Closed scovetta closed 3 years ago
If it's a reference to an external review, I think the data should the data about the external review. So "author" should be the author of the external review, date should be the publication date of the external review, etc. I would expect there to be at most one entry for each different external review.
Maybe there should be "external-review: true|false" set to true if the entry is simply a short summary of an external review.
Perhaps we clarify this by a more verbose set of submission criteria, here are some things we may wish to consider:
Makes sense -- how about something like:
<!--
publication-state: [draft | published | recalled]
access: [public | private/<ORG>] # Everything in this repo must be "public"

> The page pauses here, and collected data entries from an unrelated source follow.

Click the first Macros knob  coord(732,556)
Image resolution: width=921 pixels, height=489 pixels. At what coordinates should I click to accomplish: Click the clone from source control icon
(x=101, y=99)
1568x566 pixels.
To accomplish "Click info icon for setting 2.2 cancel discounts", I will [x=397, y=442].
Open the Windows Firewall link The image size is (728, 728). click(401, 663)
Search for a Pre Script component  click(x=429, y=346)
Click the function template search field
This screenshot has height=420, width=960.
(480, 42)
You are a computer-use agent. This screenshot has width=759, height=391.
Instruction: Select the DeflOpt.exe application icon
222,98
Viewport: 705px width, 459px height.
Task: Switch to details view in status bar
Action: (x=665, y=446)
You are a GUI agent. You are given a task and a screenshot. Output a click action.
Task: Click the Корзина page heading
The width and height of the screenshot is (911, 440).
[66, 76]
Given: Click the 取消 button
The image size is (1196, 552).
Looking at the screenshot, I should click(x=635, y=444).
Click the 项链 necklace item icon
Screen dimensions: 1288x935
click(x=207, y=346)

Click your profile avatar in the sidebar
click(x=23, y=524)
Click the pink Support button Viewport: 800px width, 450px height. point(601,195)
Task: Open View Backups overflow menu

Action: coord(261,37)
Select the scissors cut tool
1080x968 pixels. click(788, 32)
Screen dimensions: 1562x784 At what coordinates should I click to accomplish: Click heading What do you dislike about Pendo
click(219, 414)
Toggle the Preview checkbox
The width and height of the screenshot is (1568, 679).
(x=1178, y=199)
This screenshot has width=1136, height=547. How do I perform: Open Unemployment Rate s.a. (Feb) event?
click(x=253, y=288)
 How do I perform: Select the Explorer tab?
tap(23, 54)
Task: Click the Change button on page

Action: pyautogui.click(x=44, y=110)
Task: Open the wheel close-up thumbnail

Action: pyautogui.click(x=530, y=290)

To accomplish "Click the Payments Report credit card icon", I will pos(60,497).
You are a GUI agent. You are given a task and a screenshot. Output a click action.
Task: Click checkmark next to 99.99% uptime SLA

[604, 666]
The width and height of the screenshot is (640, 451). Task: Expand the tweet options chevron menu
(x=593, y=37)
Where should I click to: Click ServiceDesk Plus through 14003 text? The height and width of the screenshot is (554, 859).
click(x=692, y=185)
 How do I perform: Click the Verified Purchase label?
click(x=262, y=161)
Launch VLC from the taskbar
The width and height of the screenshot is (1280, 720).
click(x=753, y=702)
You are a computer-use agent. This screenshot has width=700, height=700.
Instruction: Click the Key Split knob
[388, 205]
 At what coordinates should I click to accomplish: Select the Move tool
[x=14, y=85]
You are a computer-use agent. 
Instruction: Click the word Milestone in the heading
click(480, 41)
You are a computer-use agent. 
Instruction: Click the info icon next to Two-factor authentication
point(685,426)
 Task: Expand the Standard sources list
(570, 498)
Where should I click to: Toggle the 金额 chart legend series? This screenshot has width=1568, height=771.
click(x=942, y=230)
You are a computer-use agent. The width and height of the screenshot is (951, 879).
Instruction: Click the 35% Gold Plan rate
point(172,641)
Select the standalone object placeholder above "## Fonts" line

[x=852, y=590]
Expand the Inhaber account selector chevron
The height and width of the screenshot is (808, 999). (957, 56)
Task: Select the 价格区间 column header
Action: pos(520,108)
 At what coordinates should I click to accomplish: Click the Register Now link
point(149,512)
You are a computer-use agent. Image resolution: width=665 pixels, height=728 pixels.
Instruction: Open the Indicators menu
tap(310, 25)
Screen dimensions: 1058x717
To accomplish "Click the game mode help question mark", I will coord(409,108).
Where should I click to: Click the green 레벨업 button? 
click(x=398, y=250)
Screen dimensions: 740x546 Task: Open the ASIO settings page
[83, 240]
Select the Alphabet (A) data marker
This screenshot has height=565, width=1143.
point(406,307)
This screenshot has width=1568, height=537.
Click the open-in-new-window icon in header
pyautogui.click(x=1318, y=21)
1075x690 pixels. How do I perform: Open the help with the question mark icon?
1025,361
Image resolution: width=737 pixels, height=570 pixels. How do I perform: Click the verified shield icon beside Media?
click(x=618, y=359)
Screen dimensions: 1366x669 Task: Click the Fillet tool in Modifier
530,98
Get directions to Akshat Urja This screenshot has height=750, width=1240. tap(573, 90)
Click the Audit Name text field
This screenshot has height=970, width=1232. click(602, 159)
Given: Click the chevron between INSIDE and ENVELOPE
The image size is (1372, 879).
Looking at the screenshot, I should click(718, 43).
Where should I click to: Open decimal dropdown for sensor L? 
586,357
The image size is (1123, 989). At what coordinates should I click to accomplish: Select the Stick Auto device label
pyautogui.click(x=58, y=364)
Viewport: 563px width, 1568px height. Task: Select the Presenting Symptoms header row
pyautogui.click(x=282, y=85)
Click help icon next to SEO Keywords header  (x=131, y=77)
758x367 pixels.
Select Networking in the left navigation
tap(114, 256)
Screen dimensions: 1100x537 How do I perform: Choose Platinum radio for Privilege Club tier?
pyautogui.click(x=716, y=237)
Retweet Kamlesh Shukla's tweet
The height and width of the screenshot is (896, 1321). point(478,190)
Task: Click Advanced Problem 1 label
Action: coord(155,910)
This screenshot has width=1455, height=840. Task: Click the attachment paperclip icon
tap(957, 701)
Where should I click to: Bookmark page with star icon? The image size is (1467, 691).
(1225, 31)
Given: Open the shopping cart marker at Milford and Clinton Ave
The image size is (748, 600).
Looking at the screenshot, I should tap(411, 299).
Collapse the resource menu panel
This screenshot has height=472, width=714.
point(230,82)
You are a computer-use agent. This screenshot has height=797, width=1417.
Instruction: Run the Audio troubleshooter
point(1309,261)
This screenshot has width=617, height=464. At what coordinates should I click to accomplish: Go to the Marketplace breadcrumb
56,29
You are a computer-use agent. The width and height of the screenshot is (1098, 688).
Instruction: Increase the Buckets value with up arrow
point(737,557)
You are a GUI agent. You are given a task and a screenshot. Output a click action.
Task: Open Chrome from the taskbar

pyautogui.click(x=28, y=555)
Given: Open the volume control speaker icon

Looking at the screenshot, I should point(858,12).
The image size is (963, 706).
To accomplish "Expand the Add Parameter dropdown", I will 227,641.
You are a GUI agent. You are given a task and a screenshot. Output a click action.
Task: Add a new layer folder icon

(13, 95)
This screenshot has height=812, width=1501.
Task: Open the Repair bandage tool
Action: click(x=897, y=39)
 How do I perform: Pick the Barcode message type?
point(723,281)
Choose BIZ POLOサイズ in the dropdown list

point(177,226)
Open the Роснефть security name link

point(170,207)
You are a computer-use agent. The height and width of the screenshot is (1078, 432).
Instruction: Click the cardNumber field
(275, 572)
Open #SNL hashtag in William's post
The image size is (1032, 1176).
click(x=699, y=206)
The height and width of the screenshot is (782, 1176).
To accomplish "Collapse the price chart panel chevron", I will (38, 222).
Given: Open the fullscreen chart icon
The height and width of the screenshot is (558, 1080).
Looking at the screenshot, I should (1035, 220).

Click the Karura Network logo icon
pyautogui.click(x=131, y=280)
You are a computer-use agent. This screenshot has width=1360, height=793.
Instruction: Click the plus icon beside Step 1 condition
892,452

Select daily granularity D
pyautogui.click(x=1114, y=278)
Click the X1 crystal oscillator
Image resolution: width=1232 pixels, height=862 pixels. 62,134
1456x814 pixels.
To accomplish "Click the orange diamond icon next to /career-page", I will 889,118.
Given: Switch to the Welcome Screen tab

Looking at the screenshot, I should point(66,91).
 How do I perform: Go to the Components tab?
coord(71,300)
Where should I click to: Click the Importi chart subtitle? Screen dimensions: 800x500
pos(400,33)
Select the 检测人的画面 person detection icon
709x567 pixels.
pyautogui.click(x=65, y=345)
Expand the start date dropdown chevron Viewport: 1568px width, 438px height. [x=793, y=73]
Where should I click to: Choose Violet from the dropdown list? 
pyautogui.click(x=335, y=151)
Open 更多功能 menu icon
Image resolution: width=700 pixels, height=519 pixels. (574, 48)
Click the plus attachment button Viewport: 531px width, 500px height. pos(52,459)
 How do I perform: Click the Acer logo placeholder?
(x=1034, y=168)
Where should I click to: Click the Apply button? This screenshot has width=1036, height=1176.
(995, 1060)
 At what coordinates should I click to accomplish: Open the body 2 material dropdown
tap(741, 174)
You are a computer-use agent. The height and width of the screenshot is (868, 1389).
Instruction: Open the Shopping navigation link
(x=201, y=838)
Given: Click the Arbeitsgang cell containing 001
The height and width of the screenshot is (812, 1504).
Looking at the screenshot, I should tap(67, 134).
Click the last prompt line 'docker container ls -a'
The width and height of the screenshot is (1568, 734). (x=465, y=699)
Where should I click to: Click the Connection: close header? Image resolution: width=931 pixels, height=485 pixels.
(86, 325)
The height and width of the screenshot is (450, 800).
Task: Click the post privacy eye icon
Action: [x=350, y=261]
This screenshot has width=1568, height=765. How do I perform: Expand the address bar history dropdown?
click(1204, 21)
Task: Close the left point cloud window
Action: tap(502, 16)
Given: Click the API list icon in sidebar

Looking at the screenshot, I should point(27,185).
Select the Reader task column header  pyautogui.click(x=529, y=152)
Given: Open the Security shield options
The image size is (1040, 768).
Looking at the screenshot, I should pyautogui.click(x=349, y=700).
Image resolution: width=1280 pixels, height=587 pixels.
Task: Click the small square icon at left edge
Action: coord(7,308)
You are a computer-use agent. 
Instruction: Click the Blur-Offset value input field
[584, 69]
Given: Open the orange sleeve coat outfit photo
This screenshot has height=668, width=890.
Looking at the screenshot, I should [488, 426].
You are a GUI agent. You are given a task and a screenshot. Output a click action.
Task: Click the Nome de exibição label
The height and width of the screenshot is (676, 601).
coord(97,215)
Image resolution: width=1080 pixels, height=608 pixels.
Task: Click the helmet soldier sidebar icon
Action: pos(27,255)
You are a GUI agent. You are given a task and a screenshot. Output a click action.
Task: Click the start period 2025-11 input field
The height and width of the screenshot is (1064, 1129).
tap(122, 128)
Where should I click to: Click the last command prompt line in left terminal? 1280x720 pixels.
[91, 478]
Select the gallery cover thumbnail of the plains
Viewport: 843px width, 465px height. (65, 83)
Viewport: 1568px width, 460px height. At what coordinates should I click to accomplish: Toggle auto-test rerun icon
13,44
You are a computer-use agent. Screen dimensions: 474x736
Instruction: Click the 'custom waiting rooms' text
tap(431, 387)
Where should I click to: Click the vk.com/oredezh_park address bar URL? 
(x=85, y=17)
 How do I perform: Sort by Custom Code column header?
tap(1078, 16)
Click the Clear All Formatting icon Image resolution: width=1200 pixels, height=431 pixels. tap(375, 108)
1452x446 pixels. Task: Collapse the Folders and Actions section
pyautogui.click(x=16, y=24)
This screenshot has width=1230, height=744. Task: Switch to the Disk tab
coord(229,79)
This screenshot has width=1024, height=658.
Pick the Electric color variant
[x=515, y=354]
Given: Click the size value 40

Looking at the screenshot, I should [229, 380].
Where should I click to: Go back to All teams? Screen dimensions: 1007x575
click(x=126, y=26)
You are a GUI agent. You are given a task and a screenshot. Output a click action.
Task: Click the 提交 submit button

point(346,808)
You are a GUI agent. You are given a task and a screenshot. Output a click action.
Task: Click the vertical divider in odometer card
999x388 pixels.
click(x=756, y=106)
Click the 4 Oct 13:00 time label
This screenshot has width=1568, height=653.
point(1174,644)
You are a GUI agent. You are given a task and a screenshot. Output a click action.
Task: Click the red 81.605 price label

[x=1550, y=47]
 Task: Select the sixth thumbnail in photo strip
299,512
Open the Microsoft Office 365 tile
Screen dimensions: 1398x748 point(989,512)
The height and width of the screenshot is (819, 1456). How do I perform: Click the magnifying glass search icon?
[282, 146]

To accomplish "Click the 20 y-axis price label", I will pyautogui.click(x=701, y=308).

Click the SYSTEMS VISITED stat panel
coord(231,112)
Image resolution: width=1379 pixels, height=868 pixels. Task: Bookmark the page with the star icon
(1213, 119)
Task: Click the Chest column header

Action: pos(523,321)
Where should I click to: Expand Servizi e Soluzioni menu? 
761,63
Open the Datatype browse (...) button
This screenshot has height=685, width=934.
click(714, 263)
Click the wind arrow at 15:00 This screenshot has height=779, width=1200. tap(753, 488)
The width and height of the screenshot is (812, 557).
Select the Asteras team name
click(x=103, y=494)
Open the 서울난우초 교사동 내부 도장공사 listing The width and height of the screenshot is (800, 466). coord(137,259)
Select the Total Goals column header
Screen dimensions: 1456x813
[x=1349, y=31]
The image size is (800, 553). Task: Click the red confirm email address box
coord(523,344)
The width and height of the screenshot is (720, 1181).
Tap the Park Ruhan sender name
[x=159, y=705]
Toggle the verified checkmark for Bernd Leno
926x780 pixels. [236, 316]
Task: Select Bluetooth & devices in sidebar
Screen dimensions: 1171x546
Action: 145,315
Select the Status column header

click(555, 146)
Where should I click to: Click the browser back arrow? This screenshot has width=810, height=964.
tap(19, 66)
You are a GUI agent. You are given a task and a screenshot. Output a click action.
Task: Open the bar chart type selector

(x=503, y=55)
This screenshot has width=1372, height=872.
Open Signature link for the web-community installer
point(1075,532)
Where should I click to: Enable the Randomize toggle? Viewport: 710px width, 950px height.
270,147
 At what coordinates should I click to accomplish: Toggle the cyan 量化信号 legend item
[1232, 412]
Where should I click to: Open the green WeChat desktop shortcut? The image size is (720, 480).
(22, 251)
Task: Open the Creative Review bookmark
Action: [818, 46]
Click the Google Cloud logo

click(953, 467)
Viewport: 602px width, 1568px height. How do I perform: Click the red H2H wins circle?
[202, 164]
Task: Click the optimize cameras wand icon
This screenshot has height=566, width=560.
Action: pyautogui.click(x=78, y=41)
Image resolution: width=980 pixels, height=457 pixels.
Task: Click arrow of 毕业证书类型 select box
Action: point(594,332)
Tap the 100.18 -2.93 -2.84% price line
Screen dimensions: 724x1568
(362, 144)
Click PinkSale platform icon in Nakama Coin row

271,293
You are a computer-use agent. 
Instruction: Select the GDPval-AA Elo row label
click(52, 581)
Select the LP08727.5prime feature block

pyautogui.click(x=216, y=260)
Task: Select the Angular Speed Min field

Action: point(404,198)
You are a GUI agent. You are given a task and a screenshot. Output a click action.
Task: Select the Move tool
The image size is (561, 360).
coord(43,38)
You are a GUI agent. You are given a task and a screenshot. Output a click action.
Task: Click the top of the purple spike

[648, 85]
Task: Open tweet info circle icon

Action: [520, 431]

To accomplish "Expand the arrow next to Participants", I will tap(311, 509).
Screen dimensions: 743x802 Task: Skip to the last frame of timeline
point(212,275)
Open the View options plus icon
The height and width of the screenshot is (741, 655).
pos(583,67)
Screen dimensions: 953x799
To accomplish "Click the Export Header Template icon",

is-third-party-submission: [Yes | No]
reviewer-name: [name <email> | <ORG>]
reviewer-compensation: [Yes (by project) | Yes (by external entity) | No]
reviewer-associated-with-project: [Yes | No]
domain: [security]
methodology-summary: [any of static-analysis;code-review;web-search]
opinion: [secure | insecure | partially-secure]
package-urls:
- "<PACKAGE URL>"
- "<PACKAGE URL>"
publication-date: <YYYY-MM-DD>
scope: [implementation/full | implementation/partial | non-implementation]
schema-version: 1.0
severity: [critical | important | moderate | low | defense-in-depth | informational | not-applicable]
SPDX-License-Identifier: CC-BY-4.0
-->
A few comments...
Yes/No should be true/false. Many formats (e.g., JSON) support boolean values specially.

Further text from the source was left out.